I’m not going to lie. I’m not even going to mince words. This is literally the hardest process I’ve ever been through. Every day, I’m confronted with another thing about my past beliefs that just doesn’t fit. Every choice to move away from a position comes with a process of grieving – both of giving up yet another thing I once held dear, and also in many cases to recognize and repent the harm that resulted from that old thing.
And this process of leaving all these fathers and mothers – both my physical ones, my social and political ones, and my church and friend ones – continues. Many former “friends” have dropped all contact with me, never once inquiring about why I left or why I changed. I surrendered many roles and many things I loved at my former church, that once mattered very deeply to me. And while I can walk away from friendships or acquaintances at a church, or go find a new pastor who isn’t offended by my politics or sociology or doctrine, I cannot change my family. The relationships continue to be strained, and I can no longer discuss most of what really matters to me with any of them, as they’re convinced I’m completely wrong about it all, and are unwilling to be challenged by my new positions. So family gatherings are, well, quite difficult and tense. There’s joy in gathering together, but all conversation has to be at merely a surface level.
And yet…
Surprisingly, joy and peace abound in me in this season. I’m deeply, deeply at peace with the process. And joy? C.S. Lewis once wrote that “joy must be sharply distinguished both from Happiness and Pleasure.
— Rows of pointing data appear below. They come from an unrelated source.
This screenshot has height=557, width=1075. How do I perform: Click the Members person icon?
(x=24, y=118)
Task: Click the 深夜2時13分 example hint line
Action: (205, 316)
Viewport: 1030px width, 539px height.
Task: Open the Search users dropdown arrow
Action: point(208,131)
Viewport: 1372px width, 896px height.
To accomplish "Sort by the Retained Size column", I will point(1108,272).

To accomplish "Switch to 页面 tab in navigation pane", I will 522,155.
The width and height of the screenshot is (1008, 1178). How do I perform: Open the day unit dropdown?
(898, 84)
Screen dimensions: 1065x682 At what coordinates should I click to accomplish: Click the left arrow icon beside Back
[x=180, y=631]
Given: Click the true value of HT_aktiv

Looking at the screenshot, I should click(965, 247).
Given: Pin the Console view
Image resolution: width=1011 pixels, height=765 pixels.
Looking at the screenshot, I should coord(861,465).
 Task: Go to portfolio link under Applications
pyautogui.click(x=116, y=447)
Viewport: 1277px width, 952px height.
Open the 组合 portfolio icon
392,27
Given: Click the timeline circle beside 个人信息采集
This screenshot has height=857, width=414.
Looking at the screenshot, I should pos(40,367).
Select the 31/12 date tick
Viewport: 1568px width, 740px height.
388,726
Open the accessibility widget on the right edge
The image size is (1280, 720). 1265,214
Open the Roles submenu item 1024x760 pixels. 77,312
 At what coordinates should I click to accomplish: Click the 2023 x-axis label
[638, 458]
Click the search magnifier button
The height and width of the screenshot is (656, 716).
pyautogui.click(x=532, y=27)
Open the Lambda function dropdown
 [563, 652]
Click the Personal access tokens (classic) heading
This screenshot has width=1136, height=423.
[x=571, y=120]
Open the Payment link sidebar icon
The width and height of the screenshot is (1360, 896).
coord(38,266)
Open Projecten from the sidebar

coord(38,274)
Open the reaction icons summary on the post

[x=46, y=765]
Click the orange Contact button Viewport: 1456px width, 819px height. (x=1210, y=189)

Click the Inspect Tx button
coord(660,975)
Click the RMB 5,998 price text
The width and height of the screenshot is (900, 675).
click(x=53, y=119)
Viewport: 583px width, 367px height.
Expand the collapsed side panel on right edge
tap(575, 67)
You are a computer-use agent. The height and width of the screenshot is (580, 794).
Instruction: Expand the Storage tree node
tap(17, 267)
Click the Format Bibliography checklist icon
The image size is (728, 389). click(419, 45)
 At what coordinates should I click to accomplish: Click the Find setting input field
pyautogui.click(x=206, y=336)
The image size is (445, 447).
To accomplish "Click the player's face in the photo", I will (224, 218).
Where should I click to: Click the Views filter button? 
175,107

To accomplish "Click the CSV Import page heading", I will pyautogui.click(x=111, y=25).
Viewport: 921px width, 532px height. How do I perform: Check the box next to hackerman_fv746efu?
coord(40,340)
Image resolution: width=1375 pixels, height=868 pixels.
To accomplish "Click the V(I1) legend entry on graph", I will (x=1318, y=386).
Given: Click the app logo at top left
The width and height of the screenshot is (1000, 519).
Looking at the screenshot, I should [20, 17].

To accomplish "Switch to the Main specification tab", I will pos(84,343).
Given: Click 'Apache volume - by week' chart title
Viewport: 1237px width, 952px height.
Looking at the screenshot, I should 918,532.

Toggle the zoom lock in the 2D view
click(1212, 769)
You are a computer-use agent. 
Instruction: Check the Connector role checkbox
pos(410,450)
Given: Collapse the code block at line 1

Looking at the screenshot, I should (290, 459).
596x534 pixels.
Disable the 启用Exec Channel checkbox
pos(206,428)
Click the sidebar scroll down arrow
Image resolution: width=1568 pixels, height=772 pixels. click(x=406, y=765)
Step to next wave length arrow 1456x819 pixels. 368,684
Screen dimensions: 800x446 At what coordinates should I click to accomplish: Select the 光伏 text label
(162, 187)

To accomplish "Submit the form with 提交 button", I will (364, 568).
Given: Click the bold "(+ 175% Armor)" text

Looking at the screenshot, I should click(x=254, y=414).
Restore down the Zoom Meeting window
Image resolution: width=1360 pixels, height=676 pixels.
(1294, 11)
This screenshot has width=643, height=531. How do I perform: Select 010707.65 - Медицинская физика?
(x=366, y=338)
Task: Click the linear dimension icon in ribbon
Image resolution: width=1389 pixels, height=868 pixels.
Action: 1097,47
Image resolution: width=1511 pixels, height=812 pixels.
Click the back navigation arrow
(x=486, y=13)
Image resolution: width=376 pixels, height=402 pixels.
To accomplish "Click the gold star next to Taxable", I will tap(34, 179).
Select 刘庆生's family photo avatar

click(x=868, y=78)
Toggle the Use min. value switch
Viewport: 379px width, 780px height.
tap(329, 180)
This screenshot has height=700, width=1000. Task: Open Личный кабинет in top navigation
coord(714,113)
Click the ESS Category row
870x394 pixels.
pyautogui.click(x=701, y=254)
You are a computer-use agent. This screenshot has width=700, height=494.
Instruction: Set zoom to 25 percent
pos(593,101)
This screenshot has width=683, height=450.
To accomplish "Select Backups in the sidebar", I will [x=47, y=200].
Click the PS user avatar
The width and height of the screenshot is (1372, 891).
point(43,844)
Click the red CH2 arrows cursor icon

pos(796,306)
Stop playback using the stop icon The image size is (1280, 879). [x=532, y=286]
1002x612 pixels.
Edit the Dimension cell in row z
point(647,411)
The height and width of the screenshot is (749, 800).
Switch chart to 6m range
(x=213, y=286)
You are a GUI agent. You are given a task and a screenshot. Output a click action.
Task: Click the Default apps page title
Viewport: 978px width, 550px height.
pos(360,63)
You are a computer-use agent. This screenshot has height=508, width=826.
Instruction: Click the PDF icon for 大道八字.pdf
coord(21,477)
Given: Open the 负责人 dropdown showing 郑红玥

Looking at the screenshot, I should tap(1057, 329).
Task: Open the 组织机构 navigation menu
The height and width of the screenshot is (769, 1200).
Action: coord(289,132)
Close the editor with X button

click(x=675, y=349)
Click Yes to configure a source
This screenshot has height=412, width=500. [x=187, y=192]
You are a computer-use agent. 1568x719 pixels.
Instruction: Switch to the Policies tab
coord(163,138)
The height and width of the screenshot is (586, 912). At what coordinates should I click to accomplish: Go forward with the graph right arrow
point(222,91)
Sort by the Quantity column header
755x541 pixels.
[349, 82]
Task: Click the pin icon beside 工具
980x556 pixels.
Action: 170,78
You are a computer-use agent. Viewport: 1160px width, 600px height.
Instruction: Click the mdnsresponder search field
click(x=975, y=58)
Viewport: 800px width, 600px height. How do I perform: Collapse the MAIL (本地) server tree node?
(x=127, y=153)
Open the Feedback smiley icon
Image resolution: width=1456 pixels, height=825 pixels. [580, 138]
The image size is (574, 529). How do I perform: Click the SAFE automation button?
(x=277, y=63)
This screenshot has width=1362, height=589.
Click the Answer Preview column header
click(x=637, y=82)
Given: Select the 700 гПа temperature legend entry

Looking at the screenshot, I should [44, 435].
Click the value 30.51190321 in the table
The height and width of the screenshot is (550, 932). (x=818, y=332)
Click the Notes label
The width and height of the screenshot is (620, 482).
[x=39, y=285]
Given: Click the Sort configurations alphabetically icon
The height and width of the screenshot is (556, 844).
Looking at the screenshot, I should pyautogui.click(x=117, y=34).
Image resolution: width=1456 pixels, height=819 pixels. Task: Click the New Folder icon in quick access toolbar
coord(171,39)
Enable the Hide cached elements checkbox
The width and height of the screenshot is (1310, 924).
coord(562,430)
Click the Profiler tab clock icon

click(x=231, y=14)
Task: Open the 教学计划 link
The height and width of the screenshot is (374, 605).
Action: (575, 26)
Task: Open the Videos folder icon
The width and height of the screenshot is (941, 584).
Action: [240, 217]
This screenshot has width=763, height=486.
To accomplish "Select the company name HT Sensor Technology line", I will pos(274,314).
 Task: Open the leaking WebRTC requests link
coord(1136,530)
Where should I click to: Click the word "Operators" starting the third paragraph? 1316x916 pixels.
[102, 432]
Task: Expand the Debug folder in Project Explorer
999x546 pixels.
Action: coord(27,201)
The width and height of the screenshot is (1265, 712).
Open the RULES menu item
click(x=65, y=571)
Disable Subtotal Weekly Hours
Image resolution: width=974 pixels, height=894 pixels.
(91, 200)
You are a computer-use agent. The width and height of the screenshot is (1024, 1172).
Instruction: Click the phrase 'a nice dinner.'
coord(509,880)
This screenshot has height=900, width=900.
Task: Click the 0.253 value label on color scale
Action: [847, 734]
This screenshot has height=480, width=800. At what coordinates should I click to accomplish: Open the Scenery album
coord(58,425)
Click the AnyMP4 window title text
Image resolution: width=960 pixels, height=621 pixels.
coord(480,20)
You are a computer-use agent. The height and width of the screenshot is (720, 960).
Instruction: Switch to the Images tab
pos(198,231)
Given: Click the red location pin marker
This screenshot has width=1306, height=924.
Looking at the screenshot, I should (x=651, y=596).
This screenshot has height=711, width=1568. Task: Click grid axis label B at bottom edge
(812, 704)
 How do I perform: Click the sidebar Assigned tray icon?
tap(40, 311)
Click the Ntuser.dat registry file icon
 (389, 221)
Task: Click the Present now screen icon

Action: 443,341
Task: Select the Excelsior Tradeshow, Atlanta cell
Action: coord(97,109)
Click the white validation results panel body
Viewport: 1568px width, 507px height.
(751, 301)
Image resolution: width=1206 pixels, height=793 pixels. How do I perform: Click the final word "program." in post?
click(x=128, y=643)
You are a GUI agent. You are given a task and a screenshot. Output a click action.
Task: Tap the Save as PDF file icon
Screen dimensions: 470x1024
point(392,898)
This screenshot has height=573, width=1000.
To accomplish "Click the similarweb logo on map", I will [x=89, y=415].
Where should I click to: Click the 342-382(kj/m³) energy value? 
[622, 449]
Joy (in my sense) has indeed one characteristic, and one only, in common with them; the fact that anyone who has experienced it will want it again… I doubt whether anyone who has tasted it would ever, if both were in his power, exchange it for all the pleasures in the world. But then Joy is never in our power and Pleasure often is.” It’s not fun, it’s not pleasurable, but there’s a deep, deep, deep joy in discovering truths about the Lord and about His world that I never had imagined. Knowing His pleasure with me as I surrender my will, and repent of wrong ways of seeing His Word and His world, overwhelm any regret or grieving what I have lost.
So I wouldn’t trade any of this experience, and while I never would have knowingly chosen this path, I wouldn’t undo any of it.
I don’t mean this to imply that anyone other than me should take that verse from Genesis and Ephesians as a choice between such extremes. For most folks, leaving their father and mother is just simply about getting married. This is my story, pure and simple. I share it to explain my own journey, and how the Lord chose to speak to me through His Word, in a way that I never had imagined might be possible.
But if it speaks to you, then I praise the Father for His grace and I pray that your journey towards that union with Him would be just as rich and rewarding as for me, and I also pray that the pain and suffering that is inevitable in this process would be swallowed up in the joy and peace that come as you respond to Him.
Be blessed. Be deeply blessed. May you find the Lord, and may you give Him your “yes,” and find His pleasure taking root and blooming within you.